Problems and tasks:
a – List every university named in the Hertz biography.
b – Please print the part of the Hertz biography from "He is especially" to "Oehmickes Buchhandlung, 1844.".
++++ Source document
German classical philologist (1818–1895)

Martin Julius Hertz (7 April 1818, in Hamburg - 22 September 1895) was a German classical philologist, a student and biographer of Karl Lachmann.

He studied philology at the Universities of Bonn and Berlin, where his instructors included August Boeckh (1785–1867) and Karl Lachmann (1793–1851), the latter being an important influence to Hertz' career. He earned his doctorate in 1842, followed by his habilitation a few years later (1845). Afterwards, he embarked on an educational journey throughout Europe (southern Germany, Netherlands, Belgium, France, Italy and Austria).

In 1855 he became a professor of classical philology at the University of Greifswald, followed by a professorship at the University of Breslau several years later (1862).

He is especially known for his critical editions of Priscian and Aulus Gellius.

== Works ==
- De L. Cinciis commentationis particula: dissertatio philologica, Berolini, Typis Academiciis, 1842.
- Sinnius Capito: eine Abhandlung zur Geschichte der römischen Grammatik, Berlin, Oehmickes Buchhandlung, 1844.
- De P. Nigidii Figuli studiis atque operibus, Berolini, Imprensis Librariae Oehmigkianae typis academicis, 1845.
++++++++
++++ Supplied material
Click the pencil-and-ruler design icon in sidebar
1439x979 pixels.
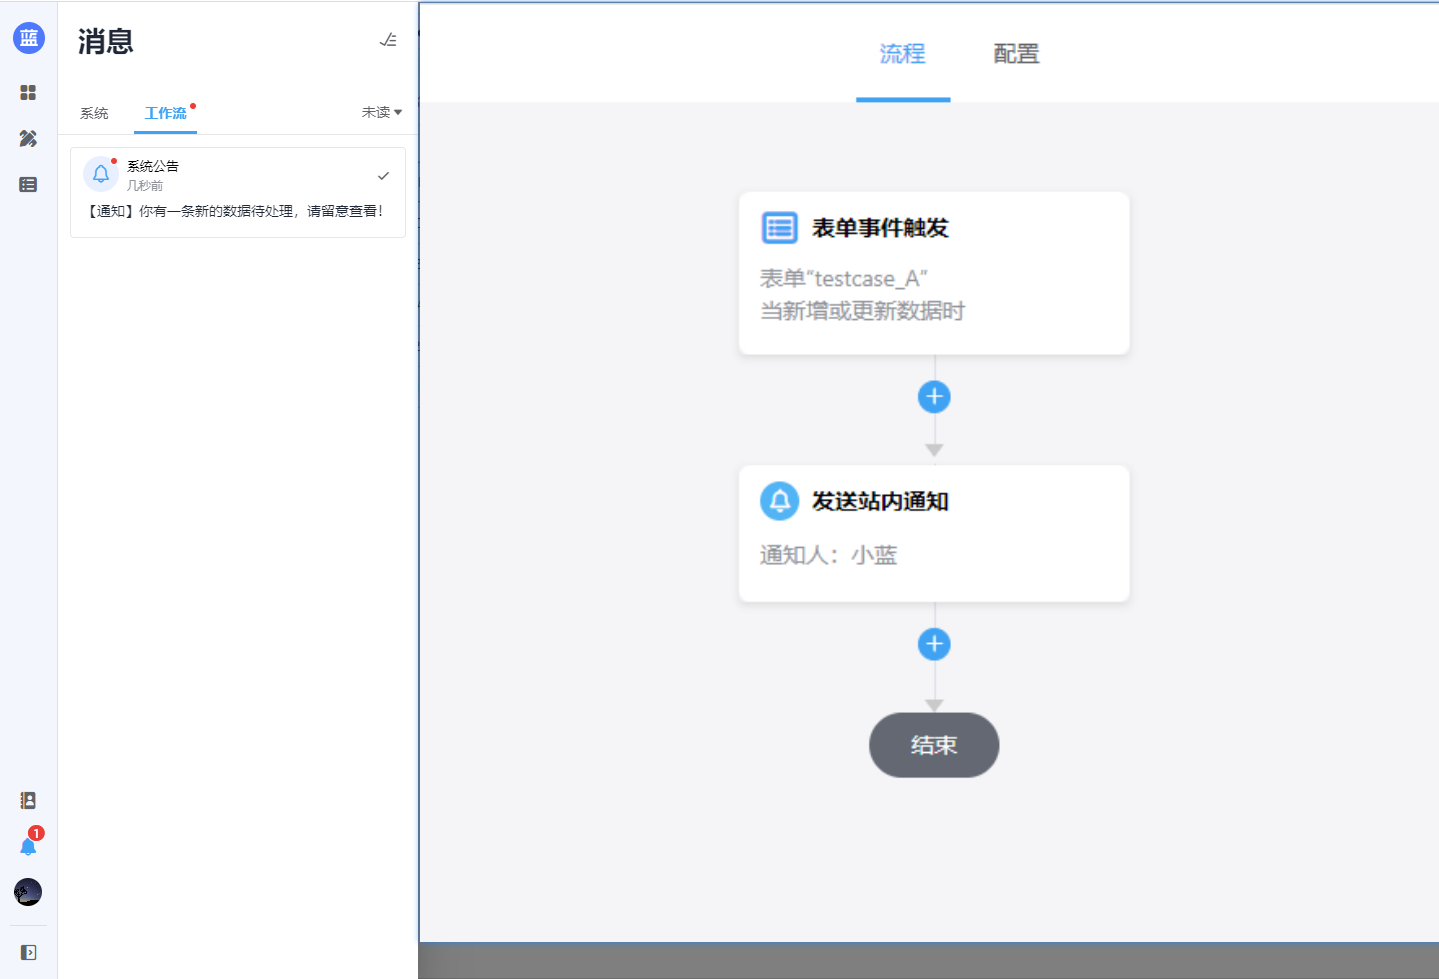click(28, 138)
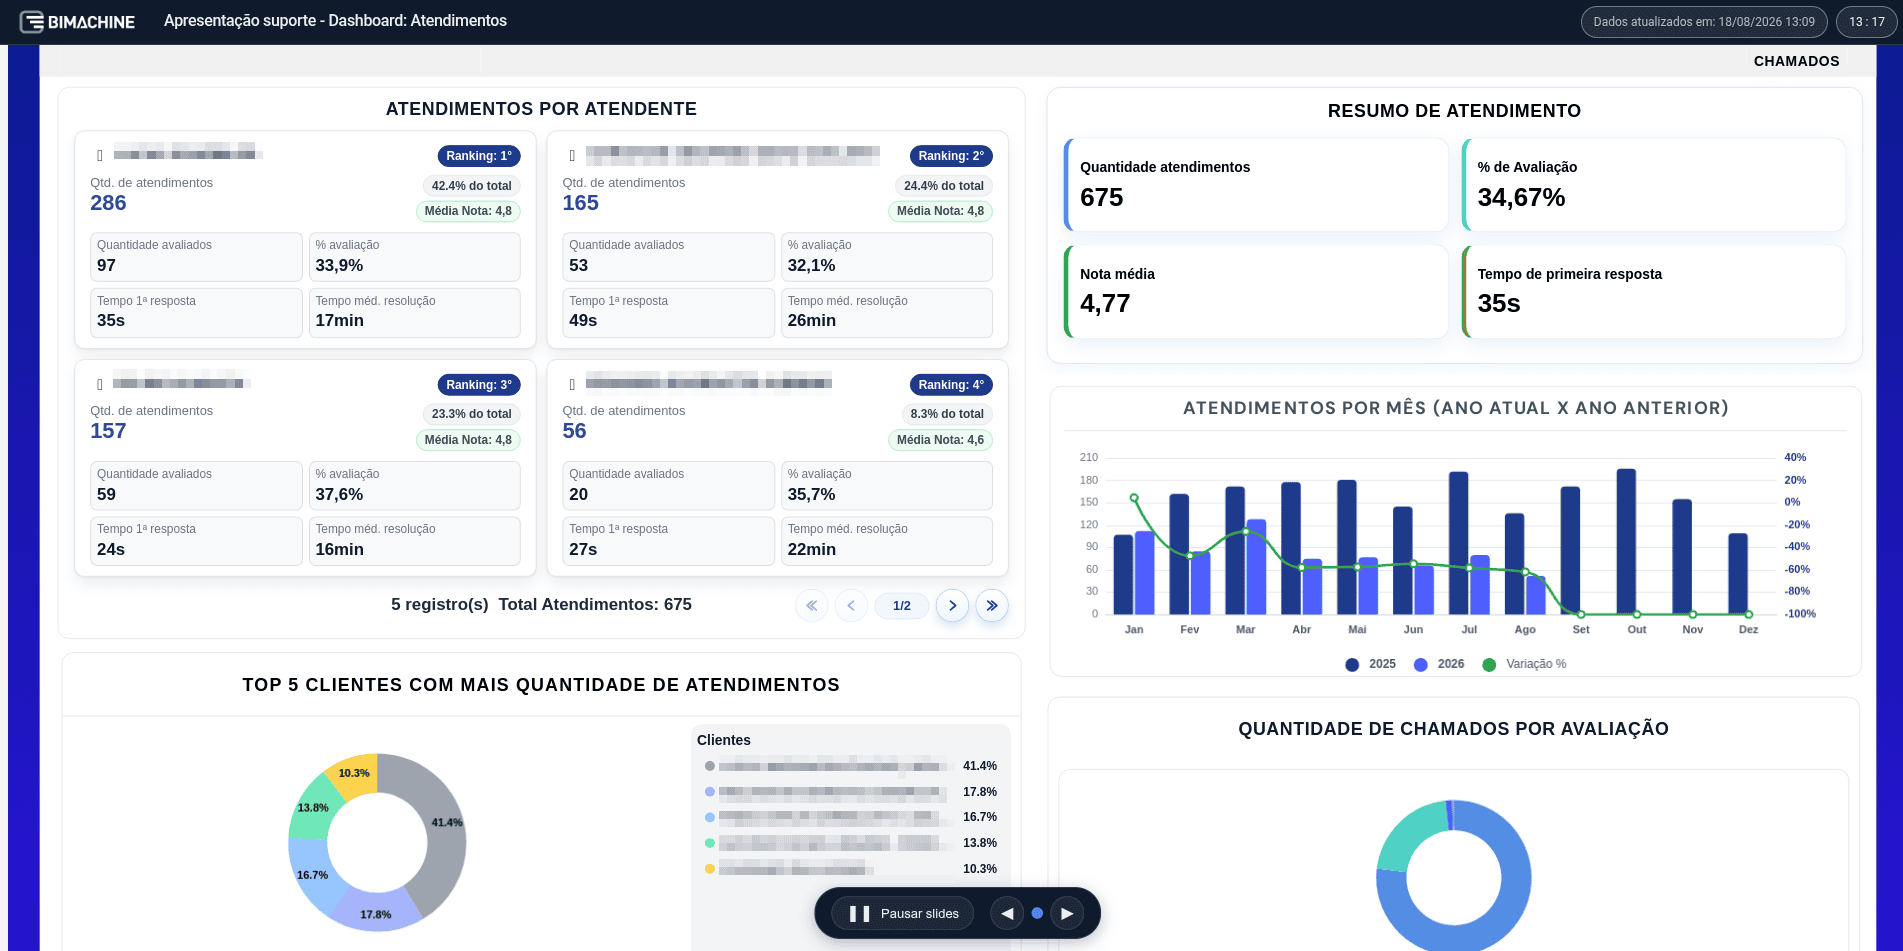The width and height of the screenshot is (1903, 951).
Task: Open the Quantidade atendimentos 675 card
Action: [x=1256, y=185]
++++++++
Answers for each item:
a – University of Bonn, University of Berlin, University of Greifswald, University of Breslau

b –
He is especially known for his critical editions of Priscian and Aulus Gellius.

== Works ==
- De L. Cinciis commentationis particula: dissertatio philologica, Berolini, Typis Academiciis, 1842.
- Sinnius Capito: eine Abhandlung zur Geschichte der römischen Grammatik, Berlin, Oehmickes Buchhandlung, 1844.